Design of Systems on Silicon, officially Diseño de Sistemas en Silicio S.A., (DS2), was a supplier of integrated circuits and software for power line communications.
The company was founded in 1998, and went out of business in 2010 after trying to expand into other home network technologies.

==Standards==
DS2 developed products compliant with the 200 Mbit/s specification developed by the Universal Powerline Association (UPA).
The products can be used to create a local area network, often called as a home network within a residence using existing electrical power wires.
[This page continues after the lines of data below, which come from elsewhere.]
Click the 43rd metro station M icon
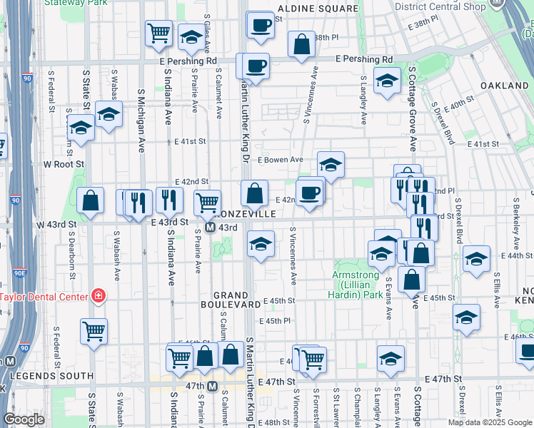211,228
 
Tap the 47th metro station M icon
212,387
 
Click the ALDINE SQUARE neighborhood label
318,9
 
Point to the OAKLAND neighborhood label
504,86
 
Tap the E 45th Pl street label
275,322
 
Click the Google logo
24,419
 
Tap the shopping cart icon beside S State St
94,330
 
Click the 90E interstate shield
21,272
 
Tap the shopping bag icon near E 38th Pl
302,44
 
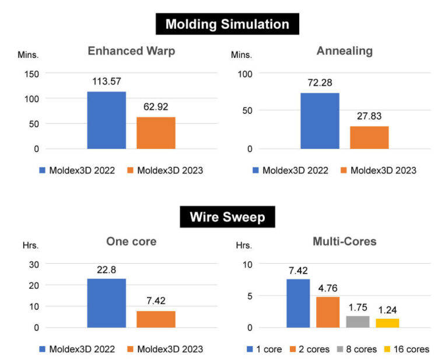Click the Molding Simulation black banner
pyautogui.click(x=227, y=24)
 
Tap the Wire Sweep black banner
pyautogui.click(x=227, y=218)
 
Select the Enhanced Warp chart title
pyautogui.click(x=131, y=51)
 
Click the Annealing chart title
pyautogui.click(x=344, y=51)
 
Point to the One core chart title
pyautogui.click(x=131, y=241)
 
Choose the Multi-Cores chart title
pyautogui.click(x=344, y=241)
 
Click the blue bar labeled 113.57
pyautogui.click(x=107, y=120)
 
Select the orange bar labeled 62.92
pyautogui.click(x=156, y=132)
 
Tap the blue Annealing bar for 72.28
pyautogui.click(x=320, y=120)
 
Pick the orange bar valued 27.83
pyautogui.click(x=369, y=137)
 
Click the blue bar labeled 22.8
pyautogui.click(x=107, y=303)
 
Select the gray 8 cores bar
pyautogui.click(x=358, y=321)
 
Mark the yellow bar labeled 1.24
pyautogui.click(x=387, y=323)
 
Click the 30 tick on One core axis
pyautogui.click(x=33, y=264)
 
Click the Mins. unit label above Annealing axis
pyautogui.click(x=241, y=55)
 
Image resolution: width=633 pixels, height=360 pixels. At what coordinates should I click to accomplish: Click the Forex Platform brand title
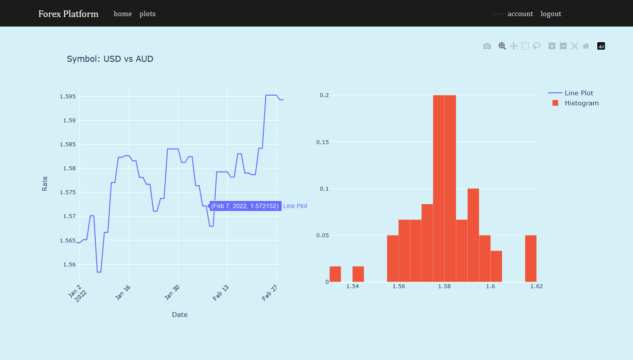68,14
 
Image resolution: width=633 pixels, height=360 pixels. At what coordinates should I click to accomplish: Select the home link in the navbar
123,14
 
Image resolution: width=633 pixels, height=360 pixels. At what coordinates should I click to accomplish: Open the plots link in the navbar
147,14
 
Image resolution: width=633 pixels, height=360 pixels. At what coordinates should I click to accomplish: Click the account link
520,14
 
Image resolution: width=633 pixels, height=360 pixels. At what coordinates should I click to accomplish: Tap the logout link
551,14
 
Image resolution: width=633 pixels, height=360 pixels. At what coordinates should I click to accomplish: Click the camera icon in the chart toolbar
487,46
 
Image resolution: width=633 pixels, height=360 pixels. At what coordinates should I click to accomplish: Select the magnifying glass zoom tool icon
502,46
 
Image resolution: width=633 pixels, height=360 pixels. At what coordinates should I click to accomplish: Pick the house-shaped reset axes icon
586,46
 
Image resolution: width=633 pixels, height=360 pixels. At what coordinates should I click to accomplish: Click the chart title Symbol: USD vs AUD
110,59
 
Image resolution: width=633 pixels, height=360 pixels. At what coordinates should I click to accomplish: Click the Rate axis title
45,183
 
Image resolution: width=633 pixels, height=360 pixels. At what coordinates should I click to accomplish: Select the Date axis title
180,314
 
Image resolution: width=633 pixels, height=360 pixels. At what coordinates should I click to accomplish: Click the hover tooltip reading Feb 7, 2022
245,206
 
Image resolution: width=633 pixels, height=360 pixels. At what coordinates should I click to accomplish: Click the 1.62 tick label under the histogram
536,286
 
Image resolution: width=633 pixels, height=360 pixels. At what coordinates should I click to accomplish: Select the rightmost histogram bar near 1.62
531,259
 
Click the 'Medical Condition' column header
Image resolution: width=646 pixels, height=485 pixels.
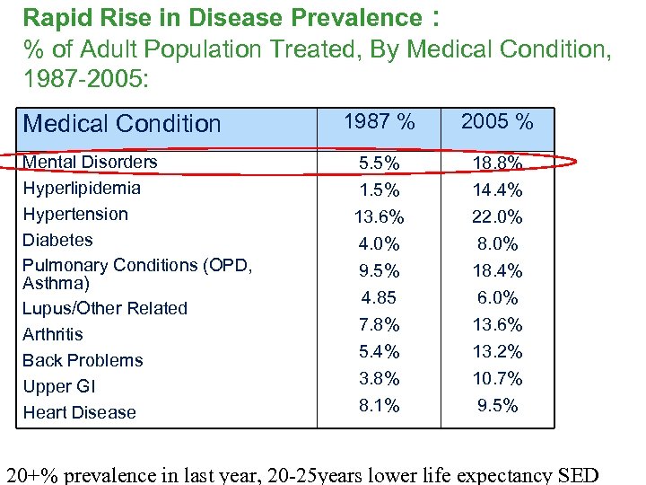coord(121,124)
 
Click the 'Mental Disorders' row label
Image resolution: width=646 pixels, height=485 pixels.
coord(90,162)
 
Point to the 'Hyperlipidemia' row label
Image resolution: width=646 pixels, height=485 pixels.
coord(82,188)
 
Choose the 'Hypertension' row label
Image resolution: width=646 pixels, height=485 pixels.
coord(75,214)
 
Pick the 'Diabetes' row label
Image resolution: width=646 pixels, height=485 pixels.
coord(57,240)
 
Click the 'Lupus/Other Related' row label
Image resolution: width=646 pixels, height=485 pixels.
coord(105,308)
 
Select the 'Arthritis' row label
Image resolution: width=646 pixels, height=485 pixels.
coord(53,334)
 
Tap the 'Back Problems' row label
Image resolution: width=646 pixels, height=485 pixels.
coord(83,360)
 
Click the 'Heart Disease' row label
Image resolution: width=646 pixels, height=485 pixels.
coord(79,412)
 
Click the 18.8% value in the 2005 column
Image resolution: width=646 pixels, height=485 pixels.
coord(498,163)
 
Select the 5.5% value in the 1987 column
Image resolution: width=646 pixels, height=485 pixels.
coord(380,163)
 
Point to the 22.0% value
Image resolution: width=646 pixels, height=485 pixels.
coord(498,217)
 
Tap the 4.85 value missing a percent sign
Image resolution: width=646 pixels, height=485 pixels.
coord(380,297)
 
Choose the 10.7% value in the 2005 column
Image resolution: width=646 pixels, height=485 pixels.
coord(498,378)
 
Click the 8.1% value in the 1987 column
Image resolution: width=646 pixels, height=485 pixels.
coord(380,405)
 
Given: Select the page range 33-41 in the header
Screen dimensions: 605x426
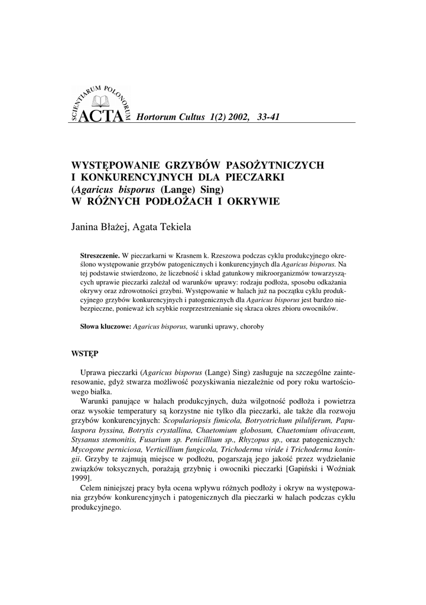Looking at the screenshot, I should coord(268,117).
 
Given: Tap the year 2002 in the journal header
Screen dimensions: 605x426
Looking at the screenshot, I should coord(236,117).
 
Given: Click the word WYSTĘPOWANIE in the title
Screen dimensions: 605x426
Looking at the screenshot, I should coord(112,165).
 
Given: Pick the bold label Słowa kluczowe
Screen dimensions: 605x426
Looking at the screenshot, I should coord(105,326).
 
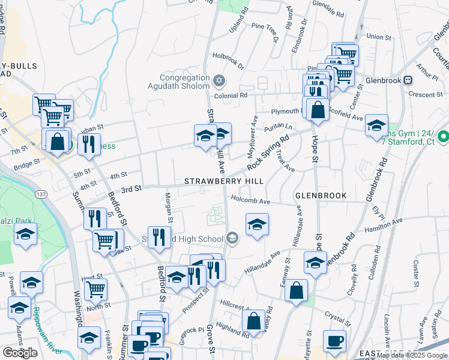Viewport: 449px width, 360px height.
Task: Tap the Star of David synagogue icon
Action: [220, 80]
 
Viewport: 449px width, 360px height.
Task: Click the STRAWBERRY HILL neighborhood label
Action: [224, 181]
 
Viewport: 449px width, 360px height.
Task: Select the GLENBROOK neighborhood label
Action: [321, 196]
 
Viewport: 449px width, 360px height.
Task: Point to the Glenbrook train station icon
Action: [408, 80]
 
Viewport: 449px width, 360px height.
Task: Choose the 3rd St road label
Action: [130, 188]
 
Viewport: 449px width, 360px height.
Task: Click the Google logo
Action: [20, 353]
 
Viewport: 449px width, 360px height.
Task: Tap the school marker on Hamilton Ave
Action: [257, 225]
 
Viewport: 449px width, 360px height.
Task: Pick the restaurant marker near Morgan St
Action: [158, 236]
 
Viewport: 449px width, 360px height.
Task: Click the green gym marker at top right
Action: [444, 137]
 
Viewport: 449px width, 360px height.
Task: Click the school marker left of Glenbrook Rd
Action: [316, 262]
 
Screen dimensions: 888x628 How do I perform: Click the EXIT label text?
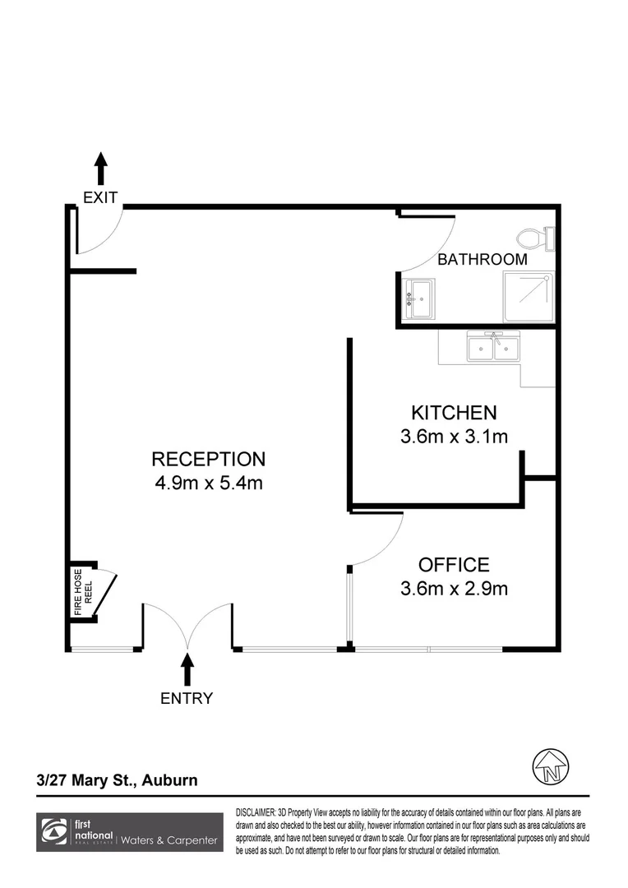coord(100,197)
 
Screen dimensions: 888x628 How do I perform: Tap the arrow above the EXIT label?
coord(100,169)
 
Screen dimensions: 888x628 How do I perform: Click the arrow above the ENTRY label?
coord(187,668)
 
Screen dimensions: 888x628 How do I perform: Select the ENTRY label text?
coord(187,699)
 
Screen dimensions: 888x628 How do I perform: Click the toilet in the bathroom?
coord(543,238)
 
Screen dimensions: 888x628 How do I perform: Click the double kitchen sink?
coord(493,346)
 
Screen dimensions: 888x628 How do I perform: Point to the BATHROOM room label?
coord(482,260)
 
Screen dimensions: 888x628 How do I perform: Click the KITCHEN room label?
coord(454,413)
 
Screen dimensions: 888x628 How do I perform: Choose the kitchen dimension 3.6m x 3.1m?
coord(454,437)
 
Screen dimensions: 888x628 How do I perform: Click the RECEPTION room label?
coord(208,460)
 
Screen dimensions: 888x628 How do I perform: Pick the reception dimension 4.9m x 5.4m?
coord(208,483)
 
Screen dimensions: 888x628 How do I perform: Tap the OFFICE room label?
coord(454,565)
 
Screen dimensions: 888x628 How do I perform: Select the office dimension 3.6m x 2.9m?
coord(454,589)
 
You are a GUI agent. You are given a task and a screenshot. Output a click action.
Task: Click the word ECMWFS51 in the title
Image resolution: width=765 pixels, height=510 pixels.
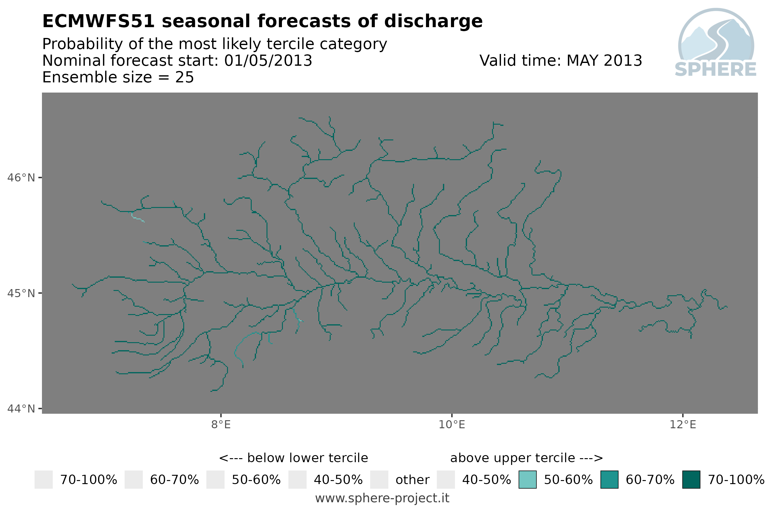98,22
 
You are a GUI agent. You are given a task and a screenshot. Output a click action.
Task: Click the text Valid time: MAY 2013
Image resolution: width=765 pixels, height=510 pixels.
560,61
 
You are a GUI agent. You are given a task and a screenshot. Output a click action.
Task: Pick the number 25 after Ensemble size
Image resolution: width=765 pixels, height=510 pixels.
184,77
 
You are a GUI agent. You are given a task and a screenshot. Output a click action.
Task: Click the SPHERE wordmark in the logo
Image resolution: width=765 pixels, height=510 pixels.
716,69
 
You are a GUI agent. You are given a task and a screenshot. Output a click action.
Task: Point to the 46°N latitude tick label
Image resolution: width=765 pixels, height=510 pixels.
21,178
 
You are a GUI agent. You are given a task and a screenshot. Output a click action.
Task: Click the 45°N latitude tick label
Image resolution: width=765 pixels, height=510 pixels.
21,293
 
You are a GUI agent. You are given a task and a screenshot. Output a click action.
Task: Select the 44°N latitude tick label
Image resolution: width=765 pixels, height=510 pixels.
21,408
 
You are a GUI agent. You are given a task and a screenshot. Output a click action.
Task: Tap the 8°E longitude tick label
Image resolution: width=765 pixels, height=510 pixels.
221,425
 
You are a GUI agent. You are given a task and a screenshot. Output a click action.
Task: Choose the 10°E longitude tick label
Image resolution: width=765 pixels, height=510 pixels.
452,425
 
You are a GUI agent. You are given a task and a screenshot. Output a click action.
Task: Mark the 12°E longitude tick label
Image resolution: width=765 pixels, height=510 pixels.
682,425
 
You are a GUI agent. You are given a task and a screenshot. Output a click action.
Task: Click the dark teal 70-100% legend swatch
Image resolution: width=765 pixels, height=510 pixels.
691,479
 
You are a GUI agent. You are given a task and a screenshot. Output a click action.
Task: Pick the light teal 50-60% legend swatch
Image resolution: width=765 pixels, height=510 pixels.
527,479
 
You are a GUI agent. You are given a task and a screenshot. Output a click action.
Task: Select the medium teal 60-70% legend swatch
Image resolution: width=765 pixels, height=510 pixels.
609,479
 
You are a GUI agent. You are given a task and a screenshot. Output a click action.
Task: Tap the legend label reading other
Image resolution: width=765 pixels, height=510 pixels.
412,480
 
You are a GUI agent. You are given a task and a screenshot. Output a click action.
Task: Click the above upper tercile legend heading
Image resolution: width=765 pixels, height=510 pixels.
526,458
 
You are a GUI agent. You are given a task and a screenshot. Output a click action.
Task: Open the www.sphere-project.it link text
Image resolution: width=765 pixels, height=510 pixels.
382,498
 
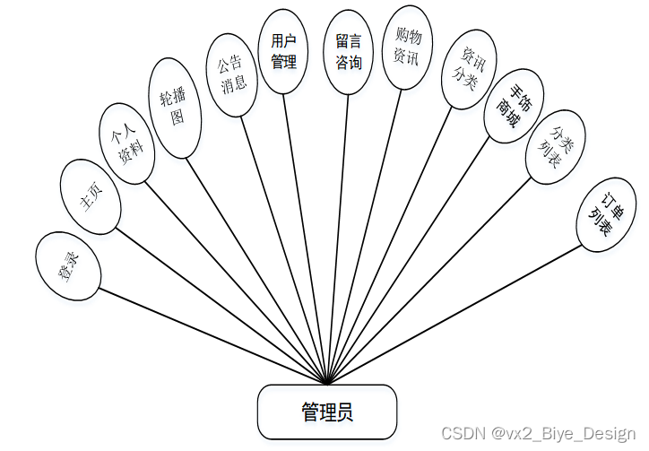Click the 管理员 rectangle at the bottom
[327, 412]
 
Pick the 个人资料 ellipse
[127, 143]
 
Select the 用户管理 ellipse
[284, 51]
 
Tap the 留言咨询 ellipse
[349, 51]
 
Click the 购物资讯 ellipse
[408, 47]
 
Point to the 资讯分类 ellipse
[469, 70]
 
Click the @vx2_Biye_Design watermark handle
[565, 432]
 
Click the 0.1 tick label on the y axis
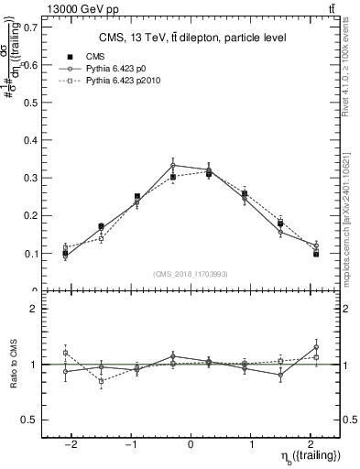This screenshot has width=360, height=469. tap(30, 253)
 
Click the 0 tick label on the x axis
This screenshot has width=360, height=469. tap(191, 444)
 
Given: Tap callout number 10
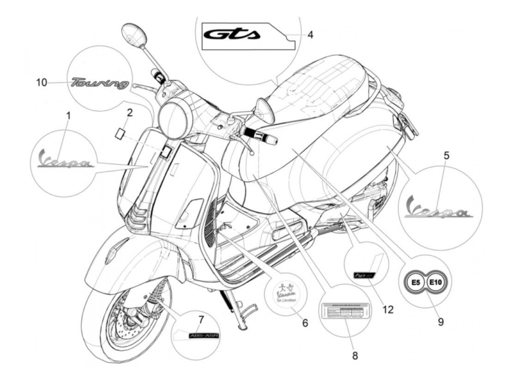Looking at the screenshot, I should [x=41, y=82].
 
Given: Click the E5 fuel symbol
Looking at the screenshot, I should [x=415, y=283].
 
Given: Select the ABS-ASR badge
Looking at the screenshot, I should [x=203, y=335].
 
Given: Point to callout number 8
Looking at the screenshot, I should [x=355, y=355].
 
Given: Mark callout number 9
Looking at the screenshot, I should [x=441, y=322].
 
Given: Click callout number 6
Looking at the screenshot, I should [x=304, y=323].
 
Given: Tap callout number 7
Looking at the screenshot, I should [x=200, y=320].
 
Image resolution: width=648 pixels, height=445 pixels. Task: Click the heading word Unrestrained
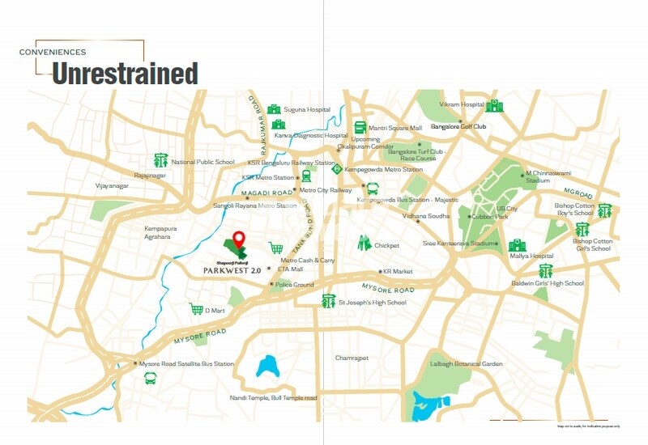[x=125, y=74]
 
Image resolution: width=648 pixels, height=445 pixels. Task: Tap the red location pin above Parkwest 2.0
[x=238, y=240]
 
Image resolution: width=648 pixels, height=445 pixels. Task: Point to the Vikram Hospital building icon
[x=494, y=105]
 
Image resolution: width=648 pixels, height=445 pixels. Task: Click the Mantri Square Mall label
[x=395, y=128]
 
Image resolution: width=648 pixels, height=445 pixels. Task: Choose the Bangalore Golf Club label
[x=458, y=127]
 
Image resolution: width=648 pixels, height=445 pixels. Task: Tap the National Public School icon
[x=160, y=161]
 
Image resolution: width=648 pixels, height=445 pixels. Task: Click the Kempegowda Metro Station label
[x=384, y=169]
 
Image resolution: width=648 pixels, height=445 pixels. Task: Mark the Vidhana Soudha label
[x=426, y=217]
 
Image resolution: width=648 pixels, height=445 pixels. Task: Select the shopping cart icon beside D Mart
[x=196, y=309]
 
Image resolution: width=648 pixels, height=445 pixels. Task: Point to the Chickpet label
[x=387, y=245]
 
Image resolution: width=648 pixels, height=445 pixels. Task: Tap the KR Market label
[x=398, y=272]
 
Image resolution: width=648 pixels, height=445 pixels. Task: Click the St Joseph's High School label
[x=373, y=303]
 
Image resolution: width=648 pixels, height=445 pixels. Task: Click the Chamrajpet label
[x=352, y=357]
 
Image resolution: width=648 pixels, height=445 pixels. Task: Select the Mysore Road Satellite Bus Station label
[x=186, y=364]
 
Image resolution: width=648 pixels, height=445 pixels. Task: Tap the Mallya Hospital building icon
[x=517, y=245]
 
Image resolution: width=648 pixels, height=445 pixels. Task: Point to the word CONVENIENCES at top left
[x=53, y=53]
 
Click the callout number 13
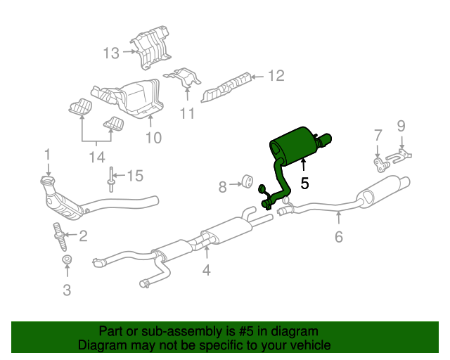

In December 2008, DS2 announced plans to develop the DSS9960 chip, which was to be a dual-mode device interoperable both with the ITU-T G.hn standard and with the UPA specification.
The UPA technology had been proposed (but not accepted) into the IEEE 1901 standard.

DS2 demonstrated their G.hn development at the Consumer Electronics Show (CES) in January 2010.
Prototypes used the three medium types used by G.hn (coax, phoneline, and powerline).

==History==
DS2 was started in 1998 at the European Innovative Companies Center (CEEI) in the Paterna Technology Park. The company reported $20 million in sales in 2008, compared to $15 million in 2007 and $12 million in 2006. It had over 140 employees in 2008.

Jorge Blasco, president and CEO of DS2, was nominated for the European Inventor of the Year Award. The European Inventor of the Year Award ceremony was held in Madrid, Spain along with the European Patent Forum in April 2010.
A video at the European Patent Office explains the nomination and the invention.

On 5 March 2010, DS2 entered the Spanish equivalent of voluntary chapter 11 bankruptcy (concurso de acreedores, in Spanish).
On 19 August 2010, Marvell Technology Group announced it acquired the intellectual property and assets of DS2.